SUPPLIED MATERIAL

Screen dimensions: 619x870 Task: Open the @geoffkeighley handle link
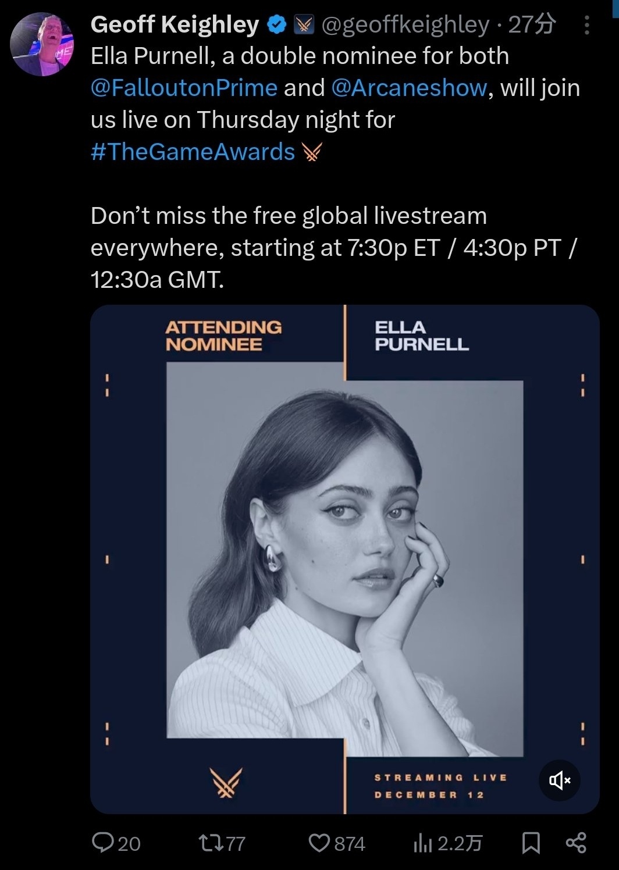point(405,24)
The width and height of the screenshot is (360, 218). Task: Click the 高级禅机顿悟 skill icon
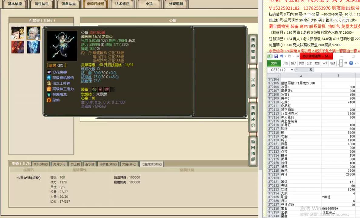click(49, 78)
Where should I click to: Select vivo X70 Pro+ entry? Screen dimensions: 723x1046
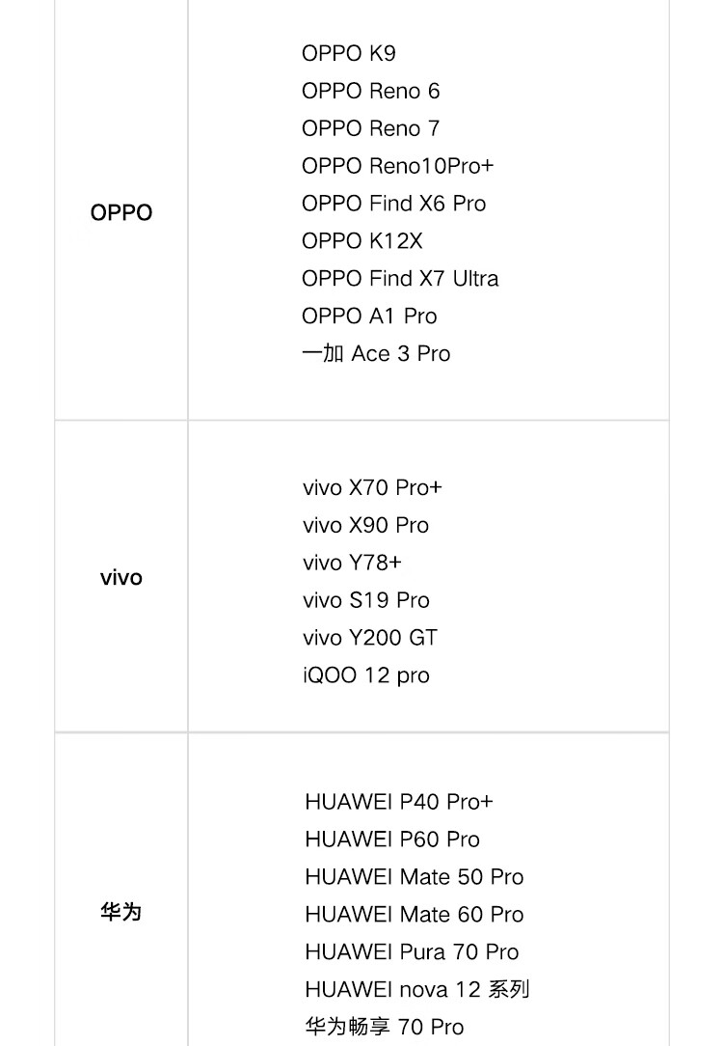click(372, 487)
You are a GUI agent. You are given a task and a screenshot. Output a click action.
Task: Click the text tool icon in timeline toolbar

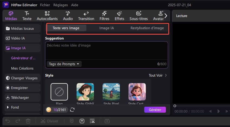[x=82, y=121]
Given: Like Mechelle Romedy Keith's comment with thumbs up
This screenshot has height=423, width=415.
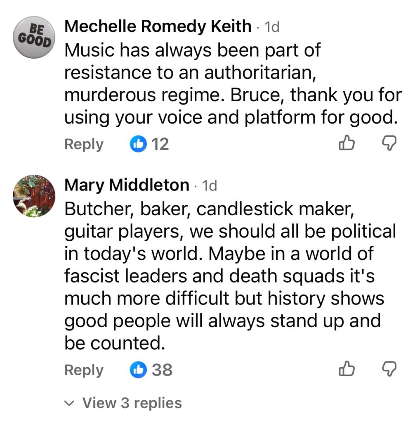Looking at the screenshot, I should click(347, 144).
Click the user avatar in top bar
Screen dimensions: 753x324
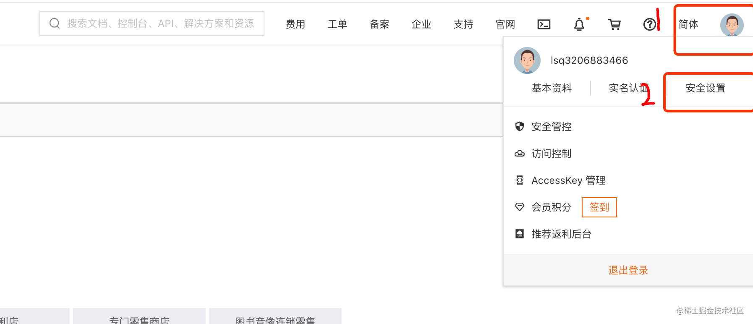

YOUR TASK
Copy out nothing but the lines from the beginning of the records through the one that contains "Given: Like Mechelle". Skip the pictures.

ANSWER SPACE
Screen dimensions: 619x870 Task: Open the @geoffkeighley handle link
point(405,24)
The width and height of the screenshot is (360, 218). Task: Click the 高级禅机顿悟 skill icon
click(49, 78)
Where should I click to: Select vivo X70 Pro+ entry? Screen dimensions: 723x1046
click(372, 487)
You are a GUI agent. You are given a task and a screenshot. Output a click action.
Task: Click the text tool icon in timeline toolbar

[x=82, y=121]
Given: Like Mechelle Romedy Keith's comment with thumbs up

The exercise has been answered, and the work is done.